Feuz erzielte bei strahlendem Sonnenschein in Kitzbühel in 1:53,77 Min. eine famose Bestzeit, der nur Mayer halbwegs nahe kam. Für den Schweizer war es sein insgesamt 14. Weltcup-Sieg und der elfte in einer Abfahrt. Als Gewinner der Lauberhorn-Abfahrt 2020 verteidigte der 33-Jährige beim Ersatzrennen für seine abgesagten Heimbewerbe zudem theoretisch seinen Wengen-Erfolg aus dem Vorjahr. Der dreifache Streif-Sieger Dominik Paris (ITA) landete mit 0,56 Sek. Rückstand auf dem dritten Platz.

Der erste Erfolg von Feuz auf der Streif wurde allerdings zur Geduldsprobe. Das Rennen wurde nicht nur nach den Stürzen von Feuz’ Schweizer Landsmann Urs Kryenbühl und davor Ryan Cochran-Siegle (USA) unterbrochen, sondern zwischenzeitlich auch aufgrund des immer stärker aufkommenden Windes für mehr als eine halbe Stunde gestoppt. Am Ende schaffte es die Jury aber doch noch, die zur Wertung nötigen 30 Fahrer aus dem Starthaus zu befördern.

Mayer knapp geschlagen

Im Vorjahr hatte der Kärntner noch knapp die Nase vorne, diesmal muss er Feuz den Vortritt lassen.

Mayer „sehr zufrieden“

Mayer konnte nach zwei durchwachsenen Trainingsläufen mit Platz zwei trotzdem gut leben. „Ich bin sehr zufrieden, es war eine extreme Steigerung zum Training“, sagte der zweifache Olympiasieger im ORF-Gespräch, „16 Hundertstel ist eine knappe Partie. Man kann die natürlich überall suchen.“ Der Kärntner zog daher auch seinen Hut vor dem Sieger: „Feuz ist einer der besten Abfahrer der Gegenwart, war hier runter schon viermal Zweiter und hat es sich verdient, endlich einmal ganz oben zu stehen.

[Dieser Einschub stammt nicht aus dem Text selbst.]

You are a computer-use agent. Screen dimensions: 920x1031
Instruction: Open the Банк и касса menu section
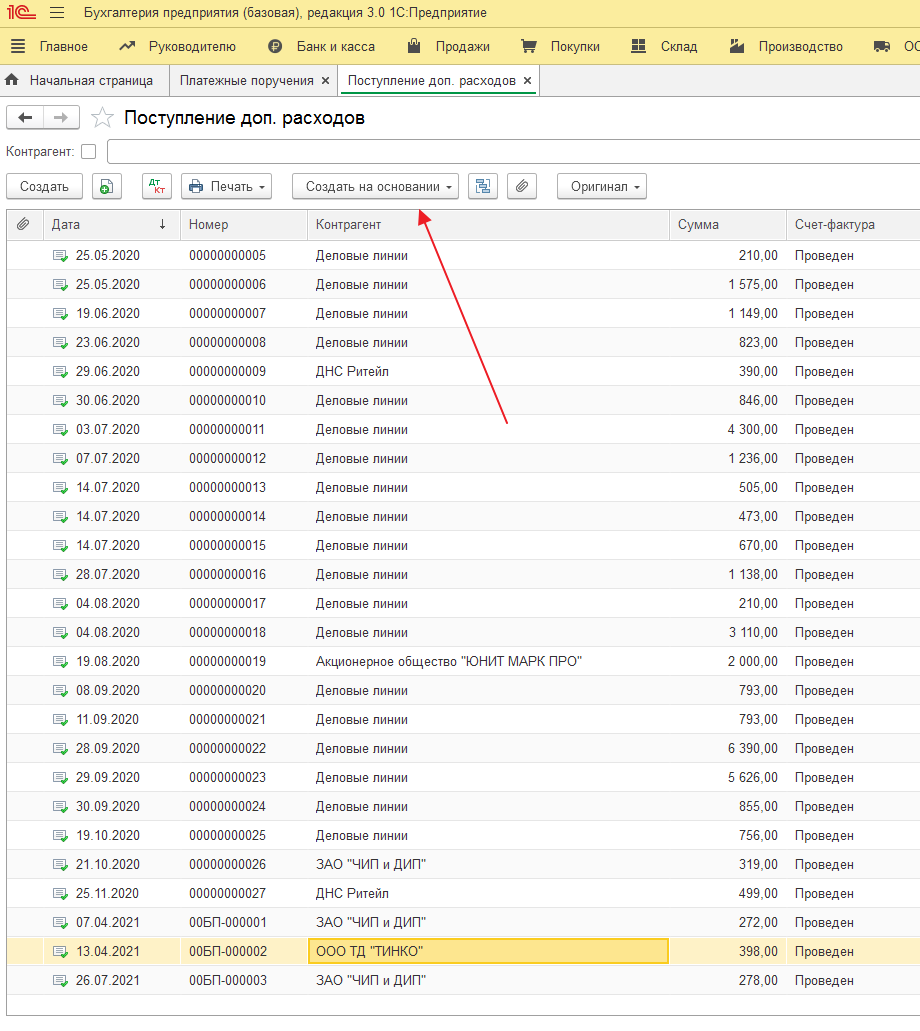click(x=335, y=46)
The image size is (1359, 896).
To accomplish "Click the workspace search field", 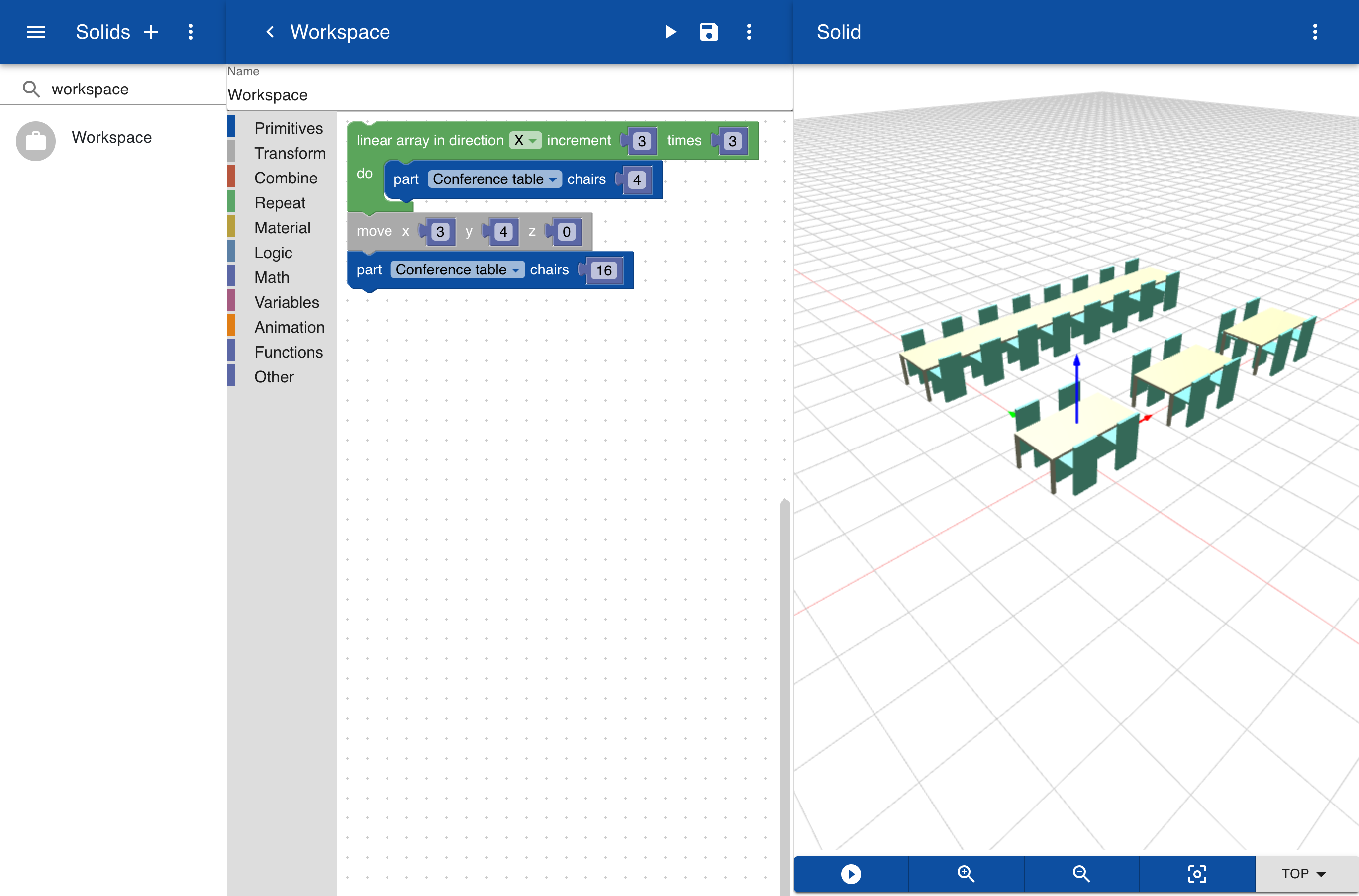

Morgen wird es eine Revanche geben.“ Die Chance zur Revanche bei der dann klassischen Hahnenkamm-Abfahrt gibt es bereits am Samstag (11.30 Uhr, live in ORF1).

Feuz durfte hingegen nach einer aufgrund der schweren Stürze und der langen Warterei „emotionalen Achterbahnfahrt“ nach Siegen in Beaver Creek, Gröden und Wengen erstmals auch auf der schwersten Abfahrt der Welt jubeln. „Wenn ein Matthias Mayer knapp hinter mir ist, dann kann die Fahrt nur gut gewesen sein. Aber wir waren beide noch nicht perfekt“, sagte der Abfahrtsweltmeister von 2017, „es war ein schwieriges und dann sehr langes Rennen.“ Die Anspannung, ob die nötigen 30 Fahrer vom Start gehen können, sei groß gewesen, so Feuz im ORF: „Ich habe gesagt, wenn es nach 23 Fahrern abgebrochen wird, dann fahre ich morgen nicht. Das hätte ich im Kopf nicht ausgehalten.“

1. Beat Feuz (SUI)
2. Matthias Mayer (AUT)
3. Dominik Paris (ITA)

Zielsprung wird Kryenbühl zum Verhängnis

Davor wurde die Gefährlichkeit der Streif auch bei vermeintlich perfekten Bedingungen einmal mehr bei schweren Stürzen vor Augen geführt. Vor allem bei Kryenbühl stockte den Fahrern und Trainern im ansonst leeren Zielgelände der Atem. Der Schweizer geriet beim, trotz Entschärfungen im Vergleich zum Training, wieder sehr weiten Zielsprung zu stark in Vorlage und schlug hart mit dem Kopf voraus auf der Piste auf.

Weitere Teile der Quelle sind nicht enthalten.